# WHAT YOU WILL DO
**a.** Which WHA teams does the text on the NHL's absorption of the WHA say were allowed to join the NHL in 1979? List every one.
**b.** Pick up the text on the NHL's absorption of the WHA after its final sentence and keep writing.

# GIVEN PASSAGE
- - -

The NHL won the war of attrition, and its victory allowed it to extract a surrender agreement from the WHA that was strongly in the senior league’s favour. Four teams — the Edmonton Oilers, New England Whalers (renamed Hartford), Quebec Nordiques and Winnipeg Jets — were allowed to join the NHL in 1979. Two other surviving WHA teams, the Birmingham Bulls and Cincinnati Stingers, were paid to go away.

This next point is important, because it sets the stage for the Oilers’ “40th anniversary” nonsense: the NHL considered the addition of the four WHA teams as an expansion, rather than a merger. The most obvious byproduct of this arrangement is it gave the NHL justification to pick clean the WHA teams’ existing rosters by reclaiming players who had jumped leagues and forcing the clubs to rebuild via an expansion draft.

The WHA survivors eventually recovered from the pillaging and went on to contend in the NHL — none better than the Oilers, who began a Stanley Cup dynasty after five years in the league.

One repercussion of the “expansion” deal still being felt to this day is the NHL’s petulant attempt to minimize the WHA’s role in history. WHA statistics are not recognized in players’ career totals, and the surviving teams’ in-house records were wiped from the books. The NHL’s perpetual grudge can be seen at its most absurd on Oilers merch that’s embroidered with the date “EST’D 1979,” leaving no doubt how the league views this year’s milestone.

- - -

# SOURCE MATERIAL
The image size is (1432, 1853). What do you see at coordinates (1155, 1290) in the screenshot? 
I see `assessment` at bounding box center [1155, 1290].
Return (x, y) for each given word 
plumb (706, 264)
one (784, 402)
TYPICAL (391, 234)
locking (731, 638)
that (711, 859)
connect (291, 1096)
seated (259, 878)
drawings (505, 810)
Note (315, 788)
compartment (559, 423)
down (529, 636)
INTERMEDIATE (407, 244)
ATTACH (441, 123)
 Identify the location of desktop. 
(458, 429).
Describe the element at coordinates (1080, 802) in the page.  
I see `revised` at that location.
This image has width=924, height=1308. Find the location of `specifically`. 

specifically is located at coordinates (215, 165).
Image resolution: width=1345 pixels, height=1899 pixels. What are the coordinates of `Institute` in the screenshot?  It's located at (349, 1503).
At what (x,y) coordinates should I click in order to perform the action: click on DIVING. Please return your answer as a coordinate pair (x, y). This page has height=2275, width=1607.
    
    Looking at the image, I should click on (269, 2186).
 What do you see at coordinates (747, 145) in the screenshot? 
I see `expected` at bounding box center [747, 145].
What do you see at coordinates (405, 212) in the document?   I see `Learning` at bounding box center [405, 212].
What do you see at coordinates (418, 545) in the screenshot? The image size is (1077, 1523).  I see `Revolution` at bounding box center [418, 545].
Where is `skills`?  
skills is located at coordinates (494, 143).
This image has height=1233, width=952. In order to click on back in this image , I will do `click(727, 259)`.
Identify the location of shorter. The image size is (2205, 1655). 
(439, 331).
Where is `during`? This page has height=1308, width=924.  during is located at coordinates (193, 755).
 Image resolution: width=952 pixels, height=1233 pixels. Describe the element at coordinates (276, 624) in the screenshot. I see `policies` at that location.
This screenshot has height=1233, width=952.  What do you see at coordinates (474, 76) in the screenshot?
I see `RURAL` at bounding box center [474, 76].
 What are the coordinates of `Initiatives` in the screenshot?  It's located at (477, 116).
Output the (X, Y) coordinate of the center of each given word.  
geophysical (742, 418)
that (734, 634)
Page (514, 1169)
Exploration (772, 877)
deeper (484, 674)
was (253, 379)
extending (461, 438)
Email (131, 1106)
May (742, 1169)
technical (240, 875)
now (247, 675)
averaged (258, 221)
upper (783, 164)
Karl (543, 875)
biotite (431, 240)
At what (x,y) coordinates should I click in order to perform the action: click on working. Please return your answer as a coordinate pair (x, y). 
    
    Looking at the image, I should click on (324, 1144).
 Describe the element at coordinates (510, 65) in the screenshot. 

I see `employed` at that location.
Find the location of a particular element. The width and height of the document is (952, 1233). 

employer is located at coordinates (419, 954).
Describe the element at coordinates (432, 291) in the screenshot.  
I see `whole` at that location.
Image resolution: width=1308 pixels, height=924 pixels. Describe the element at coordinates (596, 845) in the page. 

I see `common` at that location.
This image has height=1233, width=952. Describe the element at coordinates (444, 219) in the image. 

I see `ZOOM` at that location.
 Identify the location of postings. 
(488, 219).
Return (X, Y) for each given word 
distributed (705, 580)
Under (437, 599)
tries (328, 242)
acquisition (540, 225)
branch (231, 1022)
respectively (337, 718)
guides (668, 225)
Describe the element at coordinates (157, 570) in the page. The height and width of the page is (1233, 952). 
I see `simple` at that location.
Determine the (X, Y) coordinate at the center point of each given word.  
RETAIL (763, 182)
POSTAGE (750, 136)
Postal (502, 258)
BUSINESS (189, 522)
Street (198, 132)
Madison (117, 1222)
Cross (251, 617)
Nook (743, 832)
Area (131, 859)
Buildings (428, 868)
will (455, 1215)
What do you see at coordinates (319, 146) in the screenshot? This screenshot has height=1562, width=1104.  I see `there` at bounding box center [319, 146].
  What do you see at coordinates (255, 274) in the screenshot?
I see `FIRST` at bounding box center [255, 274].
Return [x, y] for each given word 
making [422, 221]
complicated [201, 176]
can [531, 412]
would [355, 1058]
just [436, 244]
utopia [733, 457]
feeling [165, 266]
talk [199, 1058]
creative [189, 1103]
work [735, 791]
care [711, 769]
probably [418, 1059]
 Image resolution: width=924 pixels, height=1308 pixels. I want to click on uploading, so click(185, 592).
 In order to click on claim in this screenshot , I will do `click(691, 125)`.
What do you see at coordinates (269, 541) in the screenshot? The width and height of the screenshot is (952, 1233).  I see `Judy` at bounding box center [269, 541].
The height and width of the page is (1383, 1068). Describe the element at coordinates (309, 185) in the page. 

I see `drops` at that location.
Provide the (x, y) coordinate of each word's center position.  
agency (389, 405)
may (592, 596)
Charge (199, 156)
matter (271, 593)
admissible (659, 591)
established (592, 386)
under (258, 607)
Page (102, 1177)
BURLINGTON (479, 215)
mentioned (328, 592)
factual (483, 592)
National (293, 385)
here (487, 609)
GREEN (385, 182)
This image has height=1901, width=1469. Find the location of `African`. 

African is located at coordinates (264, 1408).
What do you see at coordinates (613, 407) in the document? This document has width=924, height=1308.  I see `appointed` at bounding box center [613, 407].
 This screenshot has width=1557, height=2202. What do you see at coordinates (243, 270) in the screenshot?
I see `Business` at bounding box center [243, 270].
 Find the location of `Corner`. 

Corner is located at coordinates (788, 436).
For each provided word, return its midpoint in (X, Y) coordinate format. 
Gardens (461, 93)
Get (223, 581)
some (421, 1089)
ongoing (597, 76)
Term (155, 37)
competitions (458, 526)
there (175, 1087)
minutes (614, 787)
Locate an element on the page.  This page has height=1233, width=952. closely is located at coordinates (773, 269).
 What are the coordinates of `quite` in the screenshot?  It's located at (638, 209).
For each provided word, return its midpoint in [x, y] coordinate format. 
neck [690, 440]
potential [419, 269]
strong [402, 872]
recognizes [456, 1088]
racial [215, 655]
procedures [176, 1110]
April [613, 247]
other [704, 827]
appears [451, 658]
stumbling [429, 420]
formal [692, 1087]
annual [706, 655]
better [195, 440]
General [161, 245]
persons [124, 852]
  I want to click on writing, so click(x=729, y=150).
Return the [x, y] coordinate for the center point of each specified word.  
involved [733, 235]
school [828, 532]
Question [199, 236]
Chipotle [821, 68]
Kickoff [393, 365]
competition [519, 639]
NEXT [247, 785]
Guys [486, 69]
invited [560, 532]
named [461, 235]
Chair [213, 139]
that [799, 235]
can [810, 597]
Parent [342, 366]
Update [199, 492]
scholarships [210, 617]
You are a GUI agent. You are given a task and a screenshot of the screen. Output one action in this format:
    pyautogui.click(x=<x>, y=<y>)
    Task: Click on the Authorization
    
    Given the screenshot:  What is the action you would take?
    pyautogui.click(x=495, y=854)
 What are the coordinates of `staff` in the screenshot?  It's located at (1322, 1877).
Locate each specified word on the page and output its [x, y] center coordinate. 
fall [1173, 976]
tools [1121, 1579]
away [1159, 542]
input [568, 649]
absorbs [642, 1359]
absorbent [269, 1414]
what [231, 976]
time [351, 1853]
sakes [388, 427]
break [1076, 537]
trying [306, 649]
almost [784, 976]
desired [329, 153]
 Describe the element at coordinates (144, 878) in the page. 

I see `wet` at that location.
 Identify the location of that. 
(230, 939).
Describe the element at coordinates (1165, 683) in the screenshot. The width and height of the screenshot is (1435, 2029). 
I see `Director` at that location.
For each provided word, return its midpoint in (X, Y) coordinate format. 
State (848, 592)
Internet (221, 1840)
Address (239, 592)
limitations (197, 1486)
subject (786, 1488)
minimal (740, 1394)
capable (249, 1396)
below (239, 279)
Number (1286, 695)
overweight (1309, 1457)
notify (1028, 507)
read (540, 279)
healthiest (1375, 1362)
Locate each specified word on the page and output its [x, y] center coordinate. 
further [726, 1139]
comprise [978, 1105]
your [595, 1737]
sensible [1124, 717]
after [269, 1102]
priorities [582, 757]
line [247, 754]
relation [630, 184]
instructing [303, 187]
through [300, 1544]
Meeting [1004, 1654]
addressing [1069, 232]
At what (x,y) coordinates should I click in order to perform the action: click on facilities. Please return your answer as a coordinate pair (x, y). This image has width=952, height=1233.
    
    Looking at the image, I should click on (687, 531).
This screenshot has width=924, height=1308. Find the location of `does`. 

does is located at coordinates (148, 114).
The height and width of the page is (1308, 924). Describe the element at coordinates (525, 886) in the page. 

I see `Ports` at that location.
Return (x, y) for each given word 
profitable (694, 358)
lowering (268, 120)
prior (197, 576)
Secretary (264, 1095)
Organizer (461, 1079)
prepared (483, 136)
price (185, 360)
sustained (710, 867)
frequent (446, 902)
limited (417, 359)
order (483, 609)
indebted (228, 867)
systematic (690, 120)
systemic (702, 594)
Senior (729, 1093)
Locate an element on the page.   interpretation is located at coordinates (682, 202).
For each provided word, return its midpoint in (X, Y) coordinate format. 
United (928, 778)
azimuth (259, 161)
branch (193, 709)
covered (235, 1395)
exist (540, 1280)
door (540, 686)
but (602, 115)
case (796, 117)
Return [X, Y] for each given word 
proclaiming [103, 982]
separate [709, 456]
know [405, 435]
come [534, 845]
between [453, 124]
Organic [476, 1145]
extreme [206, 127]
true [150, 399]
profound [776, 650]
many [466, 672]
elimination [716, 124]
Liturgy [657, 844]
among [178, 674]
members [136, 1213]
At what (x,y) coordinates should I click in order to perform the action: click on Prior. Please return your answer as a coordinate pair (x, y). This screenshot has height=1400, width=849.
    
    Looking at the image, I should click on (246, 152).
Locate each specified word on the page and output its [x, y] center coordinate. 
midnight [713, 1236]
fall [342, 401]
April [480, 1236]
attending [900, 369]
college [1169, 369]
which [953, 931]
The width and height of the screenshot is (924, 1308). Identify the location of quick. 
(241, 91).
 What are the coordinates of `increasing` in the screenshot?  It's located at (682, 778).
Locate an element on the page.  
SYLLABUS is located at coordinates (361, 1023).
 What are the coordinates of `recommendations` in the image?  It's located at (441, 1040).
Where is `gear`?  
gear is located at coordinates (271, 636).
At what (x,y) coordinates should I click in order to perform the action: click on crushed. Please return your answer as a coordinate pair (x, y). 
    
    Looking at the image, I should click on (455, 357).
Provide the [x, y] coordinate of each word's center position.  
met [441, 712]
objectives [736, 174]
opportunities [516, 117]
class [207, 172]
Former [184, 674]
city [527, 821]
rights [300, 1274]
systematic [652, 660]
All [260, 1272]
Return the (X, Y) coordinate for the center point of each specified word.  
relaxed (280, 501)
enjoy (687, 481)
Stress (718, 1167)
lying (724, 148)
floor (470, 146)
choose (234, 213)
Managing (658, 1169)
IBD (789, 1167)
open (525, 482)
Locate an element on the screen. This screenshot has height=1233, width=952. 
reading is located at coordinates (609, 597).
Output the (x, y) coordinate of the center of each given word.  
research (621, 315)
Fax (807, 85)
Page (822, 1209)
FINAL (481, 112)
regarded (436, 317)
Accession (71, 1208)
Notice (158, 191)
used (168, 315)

- - -

# OUTPUTS BY TASK
**a.**
Edmonton Oilers
New England Whalers (renamed Hartford)
Quebec Nordiques
Winnipeg Jets

**b.**
The Oilers either didn’t have the autonomy, or the good sense, to rise above such bullshittery. An unfortunate victim of this ham-handed process (other than the truth) turns out to be one of the franchise’s most beloved players: Al Hamilton, a defenceman who played for the Oilers during all seven WHA seasons plus a year in the NHL. His number 3 was left off a commemorative patch emblazoned with the club’s retired numbers.

True, the six whose numbers made it onto the patch — Gretzky, Glenn Anderson, Paul Coffey, Grant Fuhr, Jari Kurri and Mark Messier — are members of the Hockey Hall of Fame. Hamilton isn’t.

Fans noticed the omission, and many didn’t like it. Sure, Hamilton wasn’t a superstar hall-of-famer, but he was considered a leader in the dressing room and he put up some decent numbers, too. You could say he was a stalwart. A mainstay.

Being steady and reliable are admirable qualities — but alas, they can be taken for granted. People can be fickle. That’s certainly true among sports fans, but respected Toronto writer Stephen Beaumont recently noticed the same phenomenon in the beer world: sales of brewery mainstays have been sagging across the board as fans ditch the classic brands that made them interested in craft beer for more exotic and out-there offerings.

The trend inspired Beaumont to declare this month the inaugural “Flagship February,” and thus began a campaign to get beer drinkers to give some love to old mainstays they not have enjoyed in awhile.

It seems only fitting, then, to pay tribute to Hamilton with the mainstay of Edmonton craft beer mainstays: Alley Kat Brewing’s Full Moon Pale Ale.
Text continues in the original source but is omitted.